Thomson, marketer of RCA TVs and Digital Satellite System decoders, is linking with Sun Microsystems to form a new joint venture company to market the system, dubbed Open TV, to telephone companies and cable TV operators.
Thomson demonstrated Open TV at the Winter Consumer Electronics Show in Las Vegas earlier this month, including interactive ads its agency-Ammirati & Puris/Lintas, New York-had created to showcase the system's effectiveness.
Though not quite up to the level of interactivity of the Time Warner trial in Orlando, Thomson claims Open TV offers most of the bells and whistles at a far lower cost.
The system can play up to 15 2-hour movies on demand, with fast-forward, reverse and pause functions. Advertisers can send interactive messages that overlay the picture on the TV screen, and consumers can use a built-in modem to respond.
One demo ad at CES showed how consumers could use a remote control to request product information during a TV spot for RCA products. Other ads were for MasterCard International, Aetna Life & Casualty and Stanley tools.
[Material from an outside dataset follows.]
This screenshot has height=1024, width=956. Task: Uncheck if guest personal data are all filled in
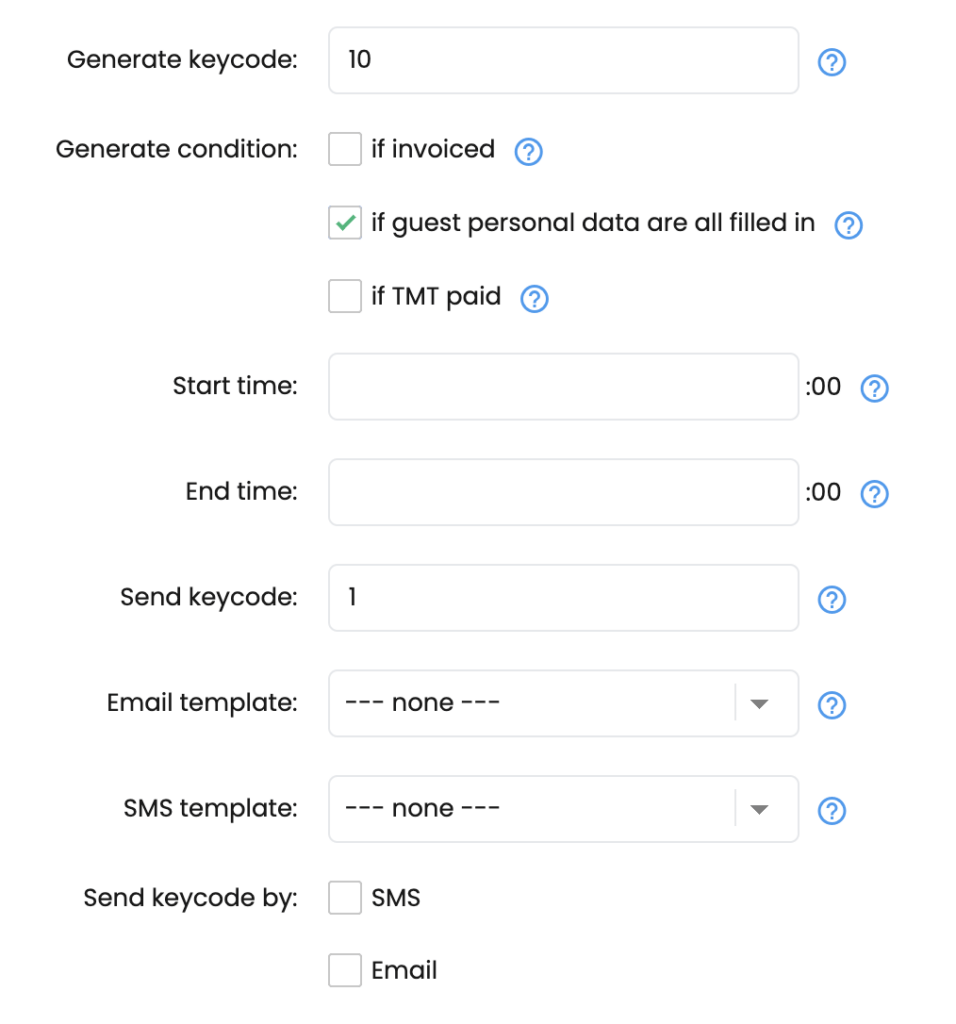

Thomson and Sun claim the system is the first allowing cable and phone companies to step into interactive TV on an "as desired" basis without massive investment.
Instead of spending millions of dollars to create new interactive systems, cable companies can convert a portion of their channel capacity to digital to offer the new interactive services almost immediately.
"It could be operational within 1995," said Elliott Broadwin, VP-marketing for the as-yet-unnamed joint venture company. Mr. Broadwin and other Thomson executives claim that because the system uses existing technology and the set-top boxes developed for the satellite system, the cost is far less than what rivals are charging.
Interactive TV analysts were cautious about drawing implications too quickly from Thomson's move.
"I saw a demonstration and it looked impressive, but whether the average cable system can deploy it is still uncertain," said Peter Krasilovsky, senior analyst at Arlen Communications, a Bethesda, Md., consultancy. Cable systems would still need to have the channel space to offer the digital signals and two-way capability, he added.
Open TV is only one of several interactive TV hopefuls. Companies ranging from Scientific Atlanta to Microsoft Corp. to Apple Computer have all weighed in with plans to develop set-top boxes allowing interactivity.
Thomson claims the growth of DSS gives it a major advantage; nearly 600,000 satellite packages have been shipped in less than a year, far ahead of projections.